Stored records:
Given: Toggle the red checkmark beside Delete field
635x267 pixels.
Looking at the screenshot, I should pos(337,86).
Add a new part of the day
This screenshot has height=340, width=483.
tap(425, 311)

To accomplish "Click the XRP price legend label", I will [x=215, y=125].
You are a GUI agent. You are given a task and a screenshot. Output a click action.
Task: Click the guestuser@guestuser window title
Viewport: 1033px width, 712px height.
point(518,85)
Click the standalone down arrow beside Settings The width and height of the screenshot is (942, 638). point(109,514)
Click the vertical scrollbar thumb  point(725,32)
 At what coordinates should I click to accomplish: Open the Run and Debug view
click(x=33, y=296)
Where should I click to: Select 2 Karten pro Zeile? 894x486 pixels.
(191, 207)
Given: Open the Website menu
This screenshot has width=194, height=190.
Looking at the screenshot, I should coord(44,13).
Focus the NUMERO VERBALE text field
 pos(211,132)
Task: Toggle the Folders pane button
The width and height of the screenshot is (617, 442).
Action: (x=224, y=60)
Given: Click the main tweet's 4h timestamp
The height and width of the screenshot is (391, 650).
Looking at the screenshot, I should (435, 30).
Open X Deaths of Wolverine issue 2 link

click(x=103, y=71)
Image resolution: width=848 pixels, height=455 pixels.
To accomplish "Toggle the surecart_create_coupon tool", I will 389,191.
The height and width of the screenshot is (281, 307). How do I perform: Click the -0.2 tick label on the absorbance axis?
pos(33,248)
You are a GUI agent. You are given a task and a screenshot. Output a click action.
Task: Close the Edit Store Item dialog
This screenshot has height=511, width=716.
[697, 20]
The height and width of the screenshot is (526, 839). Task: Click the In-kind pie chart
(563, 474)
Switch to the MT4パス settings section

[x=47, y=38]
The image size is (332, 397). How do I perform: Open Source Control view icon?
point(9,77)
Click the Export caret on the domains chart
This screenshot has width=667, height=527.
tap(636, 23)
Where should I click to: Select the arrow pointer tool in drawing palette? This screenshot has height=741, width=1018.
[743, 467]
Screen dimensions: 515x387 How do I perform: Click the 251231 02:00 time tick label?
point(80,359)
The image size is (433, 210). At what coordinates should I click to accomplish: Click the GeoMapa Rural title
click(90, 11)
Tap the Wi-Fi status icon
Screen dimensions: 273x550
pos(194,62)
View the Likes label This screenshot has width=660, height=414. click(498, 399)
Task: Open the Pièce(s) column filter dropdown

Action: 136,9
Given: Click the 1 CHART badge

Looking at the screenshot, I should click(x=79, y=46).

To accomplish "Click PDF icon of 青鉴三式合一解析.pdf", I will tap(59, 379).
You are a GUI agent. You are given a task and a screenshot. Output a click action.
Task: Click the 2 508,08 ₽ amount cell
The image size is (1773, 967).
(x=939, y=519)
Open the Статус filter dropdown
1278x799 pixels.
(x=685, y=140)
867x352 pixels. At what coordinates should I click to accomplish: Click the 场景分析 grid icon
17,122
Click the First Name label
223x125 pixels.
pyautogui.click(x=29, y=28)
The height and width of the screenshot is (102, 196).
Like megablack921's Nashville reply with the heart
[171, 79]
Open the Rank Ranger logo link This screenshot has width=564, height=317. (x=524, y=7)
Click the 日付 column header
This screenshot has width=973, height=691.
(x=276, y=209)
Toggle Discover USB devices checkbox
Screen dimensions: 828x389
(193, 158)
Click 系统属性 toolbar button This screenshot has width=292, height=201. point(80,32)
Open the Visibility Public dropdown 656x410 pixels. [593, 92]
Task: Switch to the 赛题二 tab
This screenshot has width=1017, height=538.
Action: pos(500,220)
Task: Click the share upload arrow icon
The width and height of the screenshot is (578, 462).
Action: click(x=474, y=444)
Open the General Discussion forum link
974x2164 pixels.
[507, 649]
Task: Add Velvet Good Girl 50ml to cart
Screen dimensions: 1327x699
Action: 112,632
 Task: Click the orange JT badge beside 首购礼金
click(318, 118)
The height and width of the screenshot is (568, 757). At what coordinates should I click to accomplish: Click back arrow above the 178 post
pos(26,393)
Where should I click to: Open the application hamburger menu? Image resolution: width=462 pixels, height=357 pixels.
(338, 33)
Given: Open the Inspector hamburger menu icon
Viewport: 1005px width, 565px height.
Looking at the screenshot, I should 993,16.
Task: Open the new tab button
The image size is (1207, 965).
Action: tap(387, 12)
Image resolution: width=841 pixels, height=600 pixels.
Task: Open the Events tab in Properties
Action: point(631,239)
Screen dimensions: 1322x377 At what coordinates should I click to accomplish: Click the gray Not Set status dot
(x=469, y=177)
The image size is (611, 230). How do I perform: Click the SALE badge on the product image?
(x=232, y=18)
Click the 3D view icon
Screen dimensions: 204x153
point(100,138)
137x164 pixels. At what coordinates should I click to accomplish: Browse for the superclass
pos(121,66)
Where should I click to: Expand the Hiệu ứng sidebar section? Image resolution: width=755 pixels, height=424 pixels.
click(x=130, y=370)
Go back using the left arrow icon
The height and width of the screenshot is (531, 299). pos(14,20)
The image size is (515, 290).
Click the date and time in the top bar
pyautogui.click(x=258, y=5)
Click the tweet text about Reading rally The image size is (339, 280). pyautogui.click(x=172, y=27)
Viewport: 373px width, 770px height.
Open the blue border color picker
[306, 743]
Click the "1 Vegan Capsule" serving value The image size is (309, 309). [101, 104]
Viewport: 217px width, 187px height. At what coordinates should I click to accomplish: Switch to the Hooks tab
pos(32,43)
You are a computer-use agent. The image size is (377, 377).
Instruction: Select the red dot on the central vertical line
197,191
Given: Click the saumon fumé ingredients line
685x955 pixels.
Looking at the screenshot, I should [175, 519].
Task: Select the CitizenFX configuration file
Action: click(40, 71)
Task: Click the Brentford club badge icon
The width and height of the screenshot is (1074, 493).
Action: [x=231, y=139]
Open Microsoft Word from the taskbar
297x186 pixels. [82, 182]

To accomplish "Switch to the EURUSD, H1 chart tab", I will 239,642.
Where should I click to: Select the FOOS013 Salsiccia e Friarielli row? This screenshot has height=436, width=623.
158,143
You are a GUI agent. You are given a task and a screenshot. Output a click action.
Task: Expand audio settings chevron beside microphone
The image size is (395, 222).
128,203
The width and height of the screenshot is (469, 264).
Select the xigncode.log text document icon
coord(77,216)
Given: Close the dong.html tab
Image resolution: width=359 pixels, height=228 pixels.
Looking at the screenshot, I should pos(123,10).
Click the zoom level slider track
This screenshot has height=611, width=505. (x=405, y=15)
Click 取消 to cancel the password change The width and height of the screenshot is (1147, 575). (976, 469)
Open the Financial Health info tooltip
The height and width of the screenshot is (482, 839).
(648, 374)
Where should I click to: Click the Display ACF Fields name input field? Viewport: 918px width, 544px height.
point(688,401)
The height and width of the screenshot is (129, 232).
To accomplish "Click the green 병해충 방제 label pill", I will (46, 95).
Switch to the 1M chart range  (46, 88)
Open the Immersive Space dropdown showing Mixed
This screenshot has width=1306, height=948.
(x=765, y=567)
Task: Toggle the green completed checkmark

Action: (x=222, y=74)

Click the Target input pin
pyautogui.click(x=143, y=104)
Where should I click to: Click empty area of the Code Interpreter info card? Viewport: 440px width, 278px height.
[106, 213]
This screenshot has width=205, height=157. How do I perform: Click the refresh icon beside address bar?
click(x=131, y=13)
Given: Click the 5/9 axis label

- Required work
With the line that has "Viewport: 373px width, 770px height." as the first and the line that has "309). [101, 104]" as the last, repeat exactly that run of lines above and no more.

- Task solution
Viewport: 373px width, 770px height.
Open the blue border color picker
[306, 743]
Click the "1 Vegan Capsule" serving value The image size is (309, 309). [101, 104]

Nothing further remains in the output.